* Page text *
That was a claustrophobic time. Our first album was a smash all over the world, and it just was crazy. After that album, we decided to release a session of EPs and transition from what we were to what we were about to become — in our minds, anyways. So, when we got to the recorded part of it, we only had fragments of ideas and didn’t have many songs. We made the record in six weeks with producer Flood, who really helped with the sound. He gave a solid foundation to any of the songs that he felt were built on twigs. We used a lot of electronics, which we wanted to move into anyway. So the songs were more electronic than most of the songs on our first album, Some Friendly. When we released it, a lot of people who liked our first album were in tears because they hated it. I remember coming to America and all the people from the record company at RCA were really not sure if it was as good as the first album. That was disappointing to us in many ways, but as a record, it really stood the test of time. Now people can look back on it and say look at how strong it is — especially songs like “Weirdo,” “Ignition,” and “The End of Everything.”

Another great song is “I Can’t Even Be Bothered,” which doesn’t stray that far from what you did on Some Friendly. Were you under a lot of strain during those sessions? There were reports that guitarist Jon Baker left the band and bassist Martin Blunt had a nervous breakdown. Was everyone overwhelmed by the success of the first record, and did that success leave you in a haze of self-indulgence?

We were all into Ecstasy on the first record. But we were more into smoking grass for the second record. We had very, very early mornings and very late nights. Everything was going all the time. That’s where the craziness came from.

Your fifth album Telling Stories turned 20 years old in April. That was your most commercially successful record to date. Why did it eclipse the sales of some of your other records?

I don’t know. It’s such a different sound. More rock. Maybe that had something to do with it.

What was going on when you were making that album?

* Apply what you read *
[1] Translate this sentence from the interview into Spanish: "We made the record in six weeks with producer Flood, who really helped with the sound."
[2] Answer these questions from the interview:
(a) How long did it take to make the record with Flood?
(b) What was the band more into for the second record?
(c) In what month did Telling Stories turn 20 years old?
[3] For each statement, say yes or no depending on whether it agrees with the interview, and quote the words that decide it.
(a) The first album was called Some Friendly.
(b) The band was mainly into Ecstasy on the second record.
(c) Telling Stories was the band's most commercially successful record to date.
The lines after this are separate material.

* Information supplied *
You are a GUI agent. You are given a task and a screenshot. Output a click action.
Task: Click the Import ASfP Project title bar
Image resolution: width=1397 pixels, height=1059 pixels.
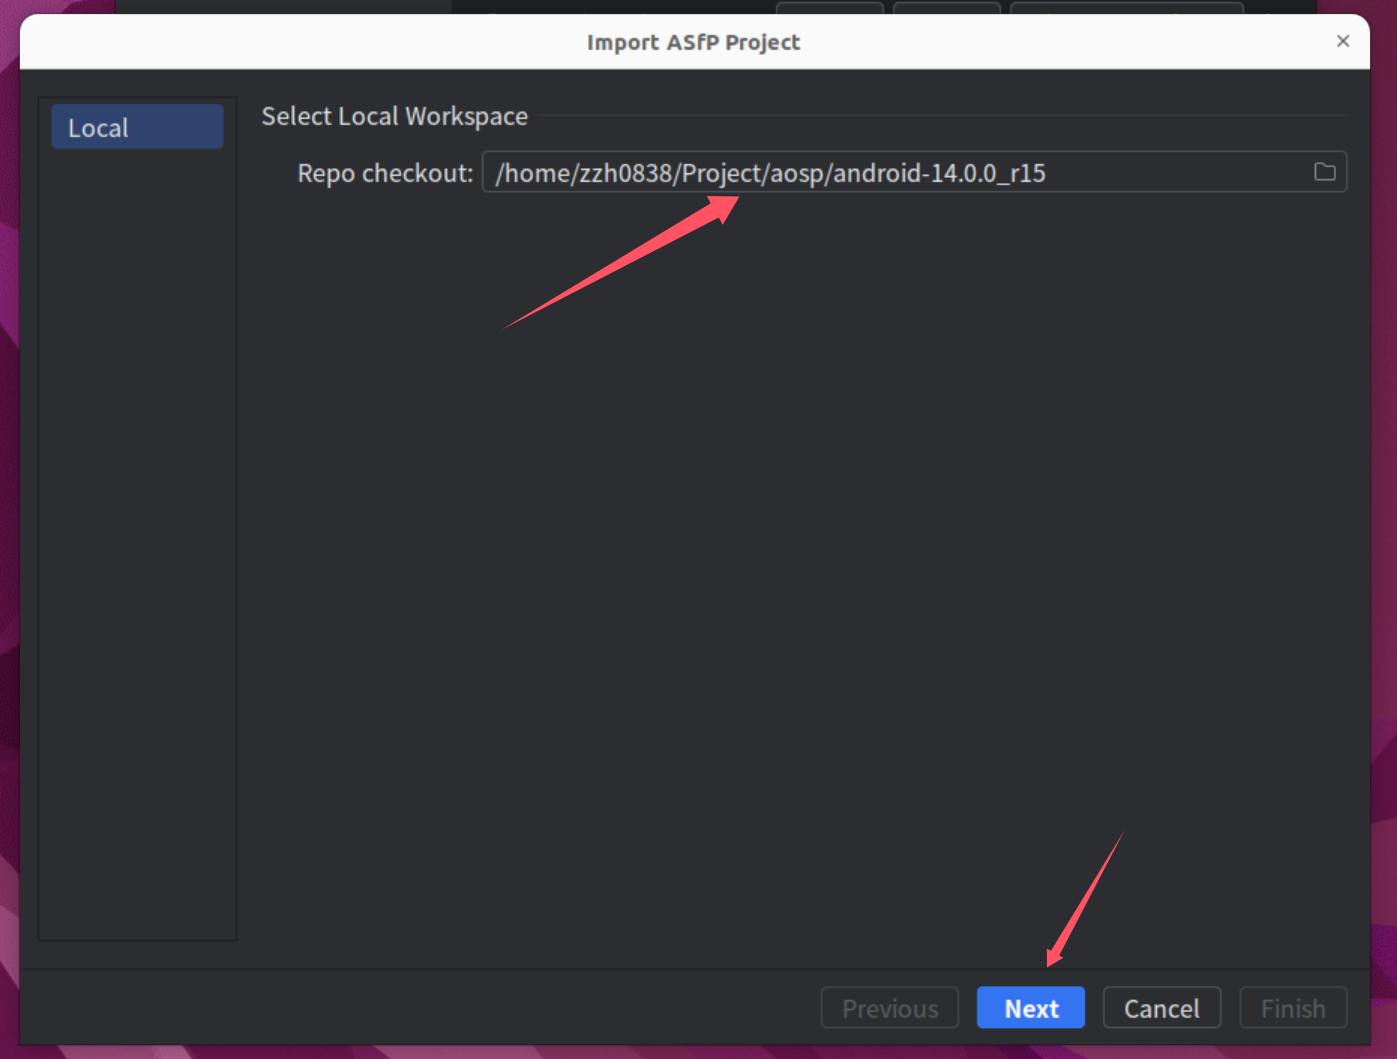(x=693, y=42)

* Responses in order *
[1] Grabamos el disco en seis semanas con el productor Flood, que de verdad ayudó con el sonido.

[2]
(a) Six weeks.
(b) Smoking grass.
(c) April.

[3]
(a) Yes: "our first album, Some Friendly."
(b) No: "But we were more into smoking grass for the second record."
(c) Yes: "That was your most commercially successful record to date."